Apply what you read:
1. In the Eugene Onegin review, who conducted the performance?
2. Copy everything in the Eugene Onegin review from "And still they" down to "were firmly banished.".
3. Continue the Eugene Onegin review from where it stops.

Top of Document text

Thursday 14 March 2013

Eugene Onegin, Royal Academy Opera, 11 March 2013

Sir Jack Lyons Theatre, Royal Academy of Music, London, 11.3.2013

Madame Larina – Anna Harvey
Tatiana – Tereza Gevorgyan
Olga – Fiona Mackay
Filipievna – Rozanna Madylus
Eugene Onegin – Ross Ramgobin
Lensky – Stephen Aviss
Monsieur Triquet – Stuart Jackson
Zaretsky – Samuel Pantcheff
Prince Gremin – Nicholas Crawley
Captain – Samuel Queen

Royal Academy Opera Chorus
Royal Academy Sinfonia
Jane Glover (conductor)

John Ramster (director)
Adrian Linford (designs)
Jake Wiltshire (lighting)
Victoria Newlyn (choreography)


Annd Harvey (Mme Larina) and the chorus
Images: © Royal Academy of Music
 
And still they come, not that I am complaining in the slightest! London has certainly not done badly for stagings of Eugene Onegin recently, and it did not do badly here either; indeed, it, or rather the performers, did very well indeed. Most of the operas I have seen at the Royal Academy of Music have been smaller scale; so far as I can recall, the only other nineteenth-century work was Béatriceet Bénédict, which of course is, by Berlioz’s standards, rather an intimate work. One might say the same of Eugene Onegin; after all, these ‘scenes’ from Pushkin were first performed at the Moscow Conservatory. But there is nevertheless a grander, for want of a better word ‘Romantic’, face to the work too – and there is ballet, or at least dance. However, any fears that a nineteenth-century opera might be biting off more than the RAM could chew were firmly banished.

Bottom of Document text
Top of Records provided

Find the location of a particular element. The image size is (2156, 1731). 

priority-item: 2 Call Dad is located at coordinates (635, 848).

Bottom of Records provided
Top of Records provided

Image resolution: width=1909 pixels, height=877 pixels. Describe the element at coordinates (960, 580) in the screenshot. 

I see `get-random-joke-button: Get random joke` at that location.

Bottom of Records provided

Results:
1. Jane Glover

2.
And still they come, not that I am complaining in the slightest! London has certainly not done badly for stagings of Eugene Onegin recently, and it did not do badly here either; indeed, it, or rather the performers, did very well indeed. Most of the operas I have seen at the Royal Academy of Music have been smaller scale; so far as I can recall, the only other nineteenth-century work was Béatriceet Bénédict, which of course is, by Berlioz’s standards, rather an intimate work. One might say the same of Eugene Onegin; after all, these ‘scenes’ from Pushkin were first performed at the Moscow Conservatory. But there is nevertheless a grander, for want of a better word ‘Romantic’, face to the work too – and there is ballet, or at least dance. However, any fears that a nineteenth-century opera might be biting off more than the RAM could chew were firmly banished.

3.
 
Not everything was perfect, of course, but then I could say the same about any other performance I have heard. The orchestra took a while to get into its stride, noticeably more confident after the first interval. There were a good few brass fluffs early on; moreover, there were times when, with the best will in the world and even in a small theatre, the strings (6.6.4.4.2) were simply too thin in tone.  That said, what was perhaps rather more surprising was how, especially as time went on, a glowing Romantic tone was more fully achieved. Jane Glover ably shaped the musical action throughout, displaying flexibility and not inconsiderable passion, without neglecting the needs of her young singers. (In ‘normal’ circumstances, I have little patience with the idea of a conductor ‘supporting’ singers, which normally seems to mean holding back, but in a music school environment, matters are somewhat different.) I do not mean this to be faint praise, but Glover’s account of the score was infinitely preferable to the recent dismal showing by RobinTicciati at the Royal Opera House.
 

John Ramster’s production did not provoke a great deal of thought, as Kasper Holten’s excellent ROH staging certainly had. (It clearly, unsurprisingly, passed over a great number of people’s heads, though seemed perfectly clear to me.) For a ‘traditional’ staging, however, it does its job well enough, granting the cast the opportunity not only to don nineteenth-century apparel but also successfully to follow commendably detailed stage direction. I was somewhat puzzled by what looked rather like a crown of thorns above the stage prior to St Petersburg; however, I realised, upon its disappearance, that it had been nothing so conceptually provocative, merely an indication of the countryside. There is nevertheless one particular directorial intervention at the end of the second act: following the death of Lensky, we see a calculating Olga already having moved on to the Captain from Mme Larina’s party. Victoria Newlyn’s choreography is apt and well executed, a credit both to her and to the cast.
 

Tereza Gevorgyan (Tatiana) and
Ross Ramgobin (Onegin)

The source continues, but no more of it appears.